Many nations have expressed concern about expanding U.S. power in the world since the September 11 terror attacks, but not India. It welcomes the United States as a counter weight to what it considers Islamic extremism and Chinese expansionism.
India recently came close to another war with Pakistan. It also fears China's ambitions in Asia. For those reasons, says Brahma Chellaney of the Center for Policy Research in New Delhi, India wants closer relations with the United States and a substantial U.S. presence in the region.
"We have a very different kind of thinking in Washington, which is propelling the U.S.-India relationship forward. The two countries are exploring areas of strategic cooperation. The contours of a strategic partnership are emerging," he said. "This is very disquieting for China because the Asian strategic scene has altered very rapidly since September 11 with the United States strengthening its strategic role from Central Asia to Southeast Asia."
With Russia and Japan weakened, says Mr. Chellaney, China is stronger and threatening to the status quo.

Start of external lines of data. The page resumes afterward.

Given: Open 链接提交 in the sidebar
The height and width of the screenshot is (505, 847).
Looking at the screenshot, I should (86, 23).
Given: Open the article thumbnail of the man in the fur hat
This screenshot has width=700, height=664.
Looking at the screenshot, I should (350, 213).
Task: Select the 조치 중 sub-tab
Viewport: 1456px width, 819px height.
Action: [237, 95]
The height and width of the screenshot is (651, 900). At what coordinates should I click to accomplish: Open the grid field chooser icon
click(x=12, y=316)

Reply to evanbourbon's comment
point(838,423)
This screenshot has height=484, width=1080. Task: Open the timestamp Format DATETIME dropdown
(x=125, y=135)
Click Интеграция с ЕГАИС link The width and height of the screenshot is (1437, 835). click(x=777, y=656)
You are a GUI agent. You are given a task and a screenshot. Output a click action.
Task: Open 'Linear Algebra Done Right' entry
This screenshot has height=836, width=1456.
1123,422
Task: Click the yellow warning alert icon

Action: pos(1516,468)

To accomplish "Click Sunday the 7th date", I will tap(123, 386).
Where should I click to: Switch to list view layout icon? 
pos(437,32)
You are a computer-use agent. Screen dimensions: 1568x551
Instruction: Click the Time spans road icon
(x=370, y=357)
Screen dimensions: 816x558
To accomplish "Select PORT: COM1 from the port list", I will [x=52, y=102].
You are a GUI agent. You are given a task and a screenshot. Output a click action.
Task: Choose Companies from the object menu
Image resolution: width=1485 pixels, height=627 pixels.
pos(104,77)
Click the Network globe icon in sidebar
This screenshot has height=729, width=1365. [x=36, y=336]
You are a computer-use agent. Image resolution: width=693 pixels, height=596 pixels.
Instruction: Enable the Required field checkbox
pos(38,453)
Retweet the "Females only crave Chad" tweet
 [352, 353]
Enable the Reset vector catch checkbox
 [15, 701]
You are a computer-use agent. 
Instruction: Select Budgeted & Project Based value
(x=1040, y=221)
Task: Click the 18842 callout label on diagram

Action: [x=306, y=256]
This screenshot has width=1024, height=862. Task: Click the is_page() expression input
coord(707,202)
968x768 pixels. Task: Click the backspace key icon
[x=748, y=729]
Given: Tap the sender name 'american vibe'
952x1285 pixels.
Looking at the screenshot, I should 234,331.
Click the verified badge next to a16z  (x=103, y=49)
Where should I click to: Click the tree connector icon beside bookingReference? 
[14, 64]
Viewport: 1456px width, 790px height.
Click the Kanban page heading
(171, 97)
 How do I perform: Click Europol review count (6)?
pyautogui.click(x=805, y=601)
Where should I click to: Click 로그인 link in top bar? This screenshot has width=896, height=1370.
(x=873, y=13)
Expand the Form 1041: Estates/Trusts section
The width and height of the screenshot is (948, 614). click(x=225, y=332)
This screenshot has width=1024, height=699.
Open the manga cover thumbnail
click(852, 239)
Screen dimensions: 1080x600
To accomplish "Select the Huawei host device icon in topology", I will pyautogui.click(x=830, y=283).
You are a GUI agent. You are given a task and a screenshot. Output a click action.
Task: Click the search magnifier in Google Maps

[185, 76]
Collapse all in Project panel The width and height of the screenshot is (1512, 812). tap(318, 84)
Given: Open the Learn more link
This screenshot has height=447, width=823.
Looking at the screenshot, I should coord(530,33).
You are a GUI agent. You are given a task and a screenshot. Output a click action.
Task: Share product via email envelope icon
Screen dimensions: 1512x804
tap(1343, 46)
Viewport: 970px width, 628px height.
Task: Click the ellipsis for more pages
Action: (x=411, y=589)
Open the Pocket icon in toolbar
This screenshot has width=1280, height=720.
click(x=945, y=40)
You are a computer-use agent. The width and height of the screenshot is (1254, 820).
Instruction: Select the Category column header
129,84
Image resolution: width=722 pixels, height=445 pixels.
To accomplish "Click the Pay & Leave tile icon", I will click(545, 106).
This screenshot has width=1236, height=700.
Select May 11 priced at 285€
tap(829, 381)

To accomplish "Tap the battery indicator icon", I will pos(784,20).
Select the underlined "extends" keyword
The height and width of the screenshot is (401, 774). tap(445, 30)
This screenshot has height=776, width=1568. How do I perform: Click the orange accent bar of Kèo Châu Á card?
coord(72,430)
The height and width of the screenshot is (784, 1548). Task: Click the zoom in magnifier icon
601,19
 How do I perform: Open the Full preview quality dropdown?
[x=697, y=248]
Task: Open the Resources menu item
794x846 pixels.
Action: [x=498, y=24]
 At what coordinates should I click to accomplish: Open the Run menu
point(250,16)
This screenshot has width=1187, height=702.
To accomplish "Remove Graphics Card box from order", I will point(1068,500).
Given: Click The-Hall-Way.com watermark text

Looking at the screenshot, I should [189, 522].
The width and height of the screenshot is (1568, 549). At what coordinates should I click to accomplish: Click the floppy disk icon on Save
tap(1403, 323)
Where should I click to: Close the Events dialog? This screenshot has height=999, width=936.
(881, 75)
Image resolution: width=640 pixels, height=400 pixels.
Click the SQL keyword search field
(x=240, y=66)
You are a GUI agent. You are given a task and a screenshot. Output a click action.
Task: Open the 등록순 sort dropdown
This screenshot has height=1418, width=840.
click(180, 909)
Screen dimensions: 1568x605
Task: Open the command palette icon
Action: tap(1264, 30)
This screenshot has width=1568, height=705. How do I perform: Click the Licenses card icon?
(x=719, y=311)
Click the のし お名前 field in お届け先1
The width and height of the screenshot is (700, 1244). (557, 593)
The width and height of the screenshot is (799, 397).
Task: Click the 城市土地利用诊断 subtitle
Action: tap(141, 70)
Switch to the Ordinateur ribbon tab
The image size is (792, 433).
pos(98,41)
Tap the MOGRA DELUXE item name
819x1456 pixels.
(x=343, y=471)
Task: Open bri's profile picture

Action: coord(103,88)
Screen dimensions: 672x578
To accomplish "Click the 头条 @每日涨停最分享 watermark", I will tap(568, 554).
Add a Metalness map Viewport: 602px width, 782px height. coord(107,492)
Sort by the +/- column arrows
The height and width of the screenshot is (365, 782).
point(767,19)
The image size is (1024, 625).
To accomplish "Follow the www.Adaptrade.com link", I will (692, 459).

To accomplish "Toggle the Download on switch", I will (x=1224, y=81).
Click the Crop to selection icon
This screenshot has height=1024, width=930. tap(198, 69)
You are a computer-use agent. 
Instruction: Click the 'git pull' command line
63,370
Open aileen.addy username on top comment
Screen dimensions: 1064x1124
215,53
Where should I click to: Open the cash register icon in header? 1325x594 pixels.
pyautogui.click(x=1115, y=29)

The United States is needed to right the balance in Asia.
That presence will be largely maritime, says Inder Malhotra, a former editor of The Times of India and now a leading newspaper columnist who is speaking against a background of birds in a garden in New Delhi.
"If the U.S. Navy is going to be in waters close to both Pakistan and India, and if the Indian navy and the U.S. Navy are going to engage in a long term cooperation, as they should in my view, to make sure of the safety of the sea lanes, they need a lot of support from the coast," he said. "They need R&R. And they need, above all, the Indian navy to escort the traffic from the straits of Hormuz to the Moluccan straits in the east."
Mr. Malhotra says there is still some residual anti-Americanism In India and concern over what appears to be excessive U.S. praise of Pakistani President Musharraf. But in general, the feeling is the United States is needed - its capital, its technology, its protection - as never before.
And needed to fight spreading Islamist extremism, says Mr. Chellaney. "You can crush the al-Qaeda. You can crush the Taleban, as the United States has done," he said. "But how do you uproot a mindset, a culture? It is a very difficult challenge for the international community."
Mr. Chellaney thinks the extremists are only temporarily subdued. If in three or four months, the United States is distracted by some crisis elsewhere in the world, they will resume their terrorism.
But in meeting this challenge, India should not overreact, cautions Ravi Nair, executive director of the South Asia Human Rights Documentation Center. He believes civil rights have already eroded in the war on terrorism.
"You cannot fight terrorism by taking up undemocratic methods," he said. "You only strengthen the ideological underpinnings of terrorism by that. You can only destroy them by showing you have a moral and ethical standard much higher than theirs."
Mr. Nair says India's democracy must continue to set limits on the methods of warfare against terrorism.